The US' new strategy document for sub-Saharan Africa issued on Monday said that in line with the 2022 US National Defense Strategy, the Pentagon would engage with African partners "to expose and highlight the risks of negative PRC and Russian activities in Africa," stressing the threats posed by China and Russia, Reuters reported.

It accused China of seeing the region as "an important arena to challenge the rules-based international order, advance its own narrow commercial and geopolitical interests, undermine transparency and openness, and weaken US relations with African peoples and governments."

Responding to the groundless remarks, Chinese Foreign Ministry spokesperson Wang Wenbin said on Tuesday that it does not matter what the US says, but how the African people see the China-Africa cooperation. 

Wang cited a survey conducted by the South African Ichikowitz Family Foundation in June over 4,507 young Africans, among which 76 percent named China as the foreign power with a positive influence on their lives, while the figure for the US was 72 percent. 

"We suggest that the US heed and respect the will of African countries and people," Wang said. "If the US truly wants to help Africa, then it should take concrete actions, instead of using its Africa strategy as a tool to contain and attack other countries."

Detailing the Biden administration's policies for Africa, Blinken said at a speech delivered at the University of Pretoria on Monday, "It's a strategy that reflects the region's complexity… we can't do any of that if we don't work together as equal partners."

However, South African Minister of International Relations Naledi Pandor accused the West of taking a patronizing and bullying attitude toward Africa, VOA News reported on Blinken's first leg of visit to the continent. Pandor made it clear that South Africa has different views from the US on Ukraine, China, and Israel and the Palestinians.

The US' emphasis on "equality" and "partnership" is nothing but a change of its arrogant tone in its policies toward Africa, which shows its eagerness to pull the continent to its side now, He Wenping, a research fellow at the Institute of West Asian and African Studies under the Chinese Academy of Social Sciences, told the Global Times on Tuesday. 

African countries can easily see through these intentions, after all, they had experienced what the African proverb called "when the elephants fight, the grass gets trampled" during the Cold War, he said.

"Blinken claimed in his speech that he would not ask Africa to take sides and would treat Africa as 'an equal partner.' But what is written in the document - accusing China and Russia of posing risks of 'negative activities' in Africa - is self-contradictory. By smearing China and Russia's contribution to Africa's development and highlighting its own 'helpful' role, the US is actually forcing Africa to take sides in its contest with the two countries," she said. 

The document said that Washington will "review and reinvest" in tools for engaging with African militaries, especially programs that support necessary institutional capacity-building, combat corruption and advance security sector reforms. 

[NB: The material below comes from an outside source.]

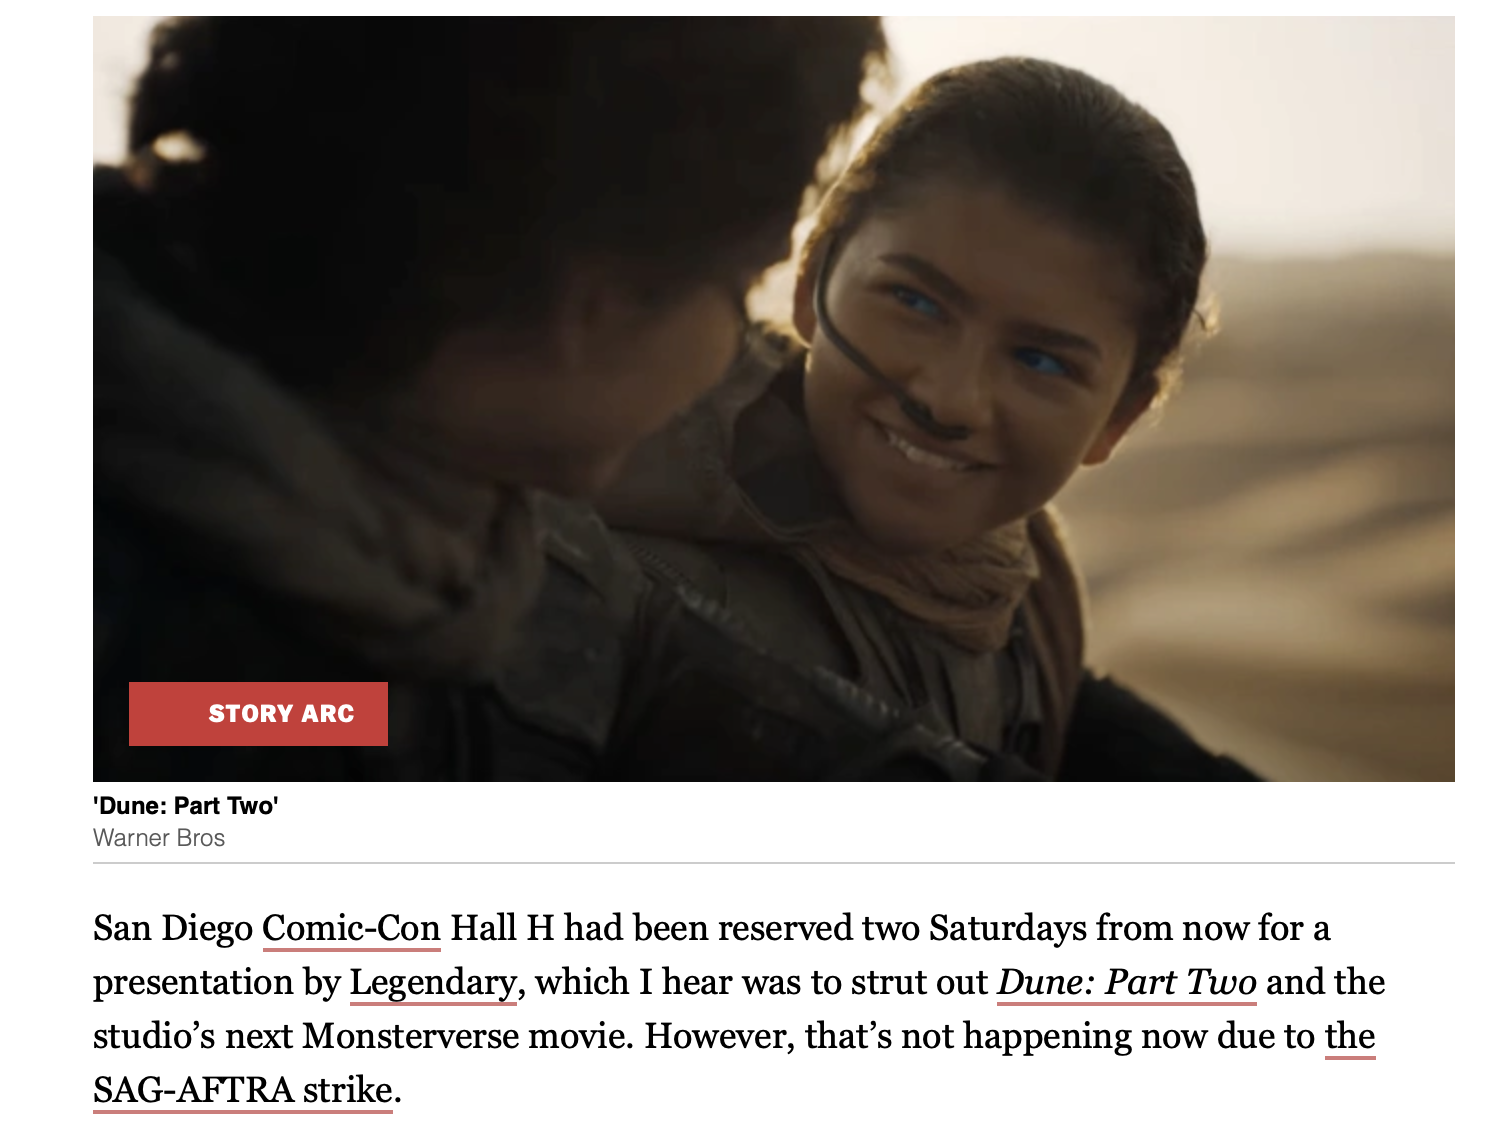The height and width of the screenshot is (1132, 1490).
Task: Click the Warner Bros photo credit
Action: [x=159, y=838]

But He said it is unlikely the US' new Africa strategy will provide much actual help for Africa's development given that the strategy has little groundbreaking ideas or proposals in the economy and trade fields that can solve the substantial problems facing Africa. 

"The objective of Blinken's visit to South Africa is very predictable. The US wants to persuade the African continent that China and Russia are Africa's 'biggest enemies.' However, to the contrary, there is overwhelming evidence from history to date that suggests it is the Western world that has worked against the economic and political interests of the African states," Fulufhelo Netswera, executive dean of the Faculty of Management Sciences at the Durban University of Technology and a former director of the South African BRICS Think Tank, told the Global Times on Monday.

"China is currently funding major infrastructure programs like roads, railroads, dams and airports and ports in most African states which the West, through many years of colonialism and post-colonial relations, has ignored. China-African trade by 2021 had risen by over 35 percent to $254 billion," Netswera said.